Yesterday's vision of tomorrow, from today's perspective
Growing up in the early 1980s, one of my favorite books was The Usborne Book of the Future, an illustrated guide to the glittering world of the 21st and 22nd centuries; moon miners, undersea cities, space elevators, a robot-controlled world, all rendered in bright colors, full of people wearing semi-futuristic versions of mid-1970s street chic. The tone was upbeat with creeping realism-climate and pollution got a mention-but overall, it was less Terminator and more Elysium, at least if that particular vision of the future had extended to the other 99 percent, too.

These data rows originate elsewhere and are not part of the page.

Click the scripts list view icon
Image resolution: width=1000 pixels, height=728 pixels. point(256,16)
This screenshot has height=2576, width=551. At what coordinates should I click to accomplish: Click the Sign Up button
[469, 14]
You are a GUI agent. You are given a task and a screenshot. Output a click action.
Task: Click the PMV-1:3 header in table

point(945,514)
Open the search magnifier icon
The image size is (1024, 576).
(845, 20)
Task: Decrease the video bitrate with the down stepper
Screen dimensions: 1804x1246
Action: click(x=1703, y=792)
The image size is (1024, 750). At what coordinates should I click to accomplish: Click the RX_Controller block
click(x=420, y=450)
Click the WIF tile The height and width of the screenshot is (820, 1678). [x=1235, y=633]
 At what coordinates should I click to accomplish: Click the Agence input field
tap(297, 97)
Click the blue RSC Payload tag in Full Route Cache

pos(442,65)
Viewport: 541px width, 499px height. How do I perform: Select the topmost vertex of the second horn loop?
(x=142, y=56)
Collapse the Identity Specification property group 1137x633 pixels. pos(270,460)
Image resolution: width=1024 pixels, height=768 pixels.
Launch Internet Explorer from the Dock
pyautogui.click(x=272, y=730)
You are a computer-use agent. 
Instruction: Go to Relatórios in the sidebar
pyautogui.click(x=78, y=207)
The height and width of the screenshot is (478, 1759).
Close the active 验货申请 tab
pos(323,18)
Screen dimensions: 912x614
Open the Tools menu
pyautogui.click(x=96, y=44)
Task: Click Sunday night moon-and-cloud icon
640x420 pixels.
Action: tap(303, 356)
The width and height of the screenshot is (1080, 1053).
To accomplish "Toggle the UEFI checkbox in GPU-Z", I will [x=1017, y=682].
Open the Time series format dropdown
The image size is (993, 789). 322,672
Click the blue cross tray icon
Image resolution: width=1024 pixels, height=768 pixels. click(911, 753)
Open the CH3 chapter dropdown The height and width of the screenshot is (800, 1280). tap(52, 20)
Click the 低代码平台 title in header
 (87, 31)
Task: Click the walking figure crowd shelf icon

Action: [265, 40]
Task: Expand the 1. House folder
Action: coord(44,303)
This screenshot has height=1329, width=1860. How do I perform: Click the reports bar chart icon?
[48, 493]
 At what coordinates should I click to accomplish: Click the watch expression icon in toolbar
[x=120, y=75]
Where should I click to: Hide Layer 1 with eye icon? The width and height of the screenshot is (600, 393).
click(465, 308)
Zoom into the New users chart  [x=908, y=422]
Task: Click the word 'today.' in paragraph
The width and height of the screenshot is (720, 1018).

Perusing it the other day, I was surprised how many of the pictures I still remembered-the fruit of too many hours daydreaming about the gleaming world my generation was poised to inherit-and intrigued by the ways it related to the world we actually inhabit. So no, the 2020 Olympics weren't held on the moon, but our computers are far better.
While there was an attempt, in that 1960s "united world" way of being multicultural, I was struck by how, in 1979(the book's year of publication), space exploration was presented through an almost entirely American lens. While it never suggested the future of space exploration belonged to the United States-we'd all be joining hands and collaborating, after all-there was little indication that anyone else had a space industry, even though the former USSR continued to launch space missions until its collapse in 1991. In fact, just four years before the book's publication, it landed the first probe on Venus.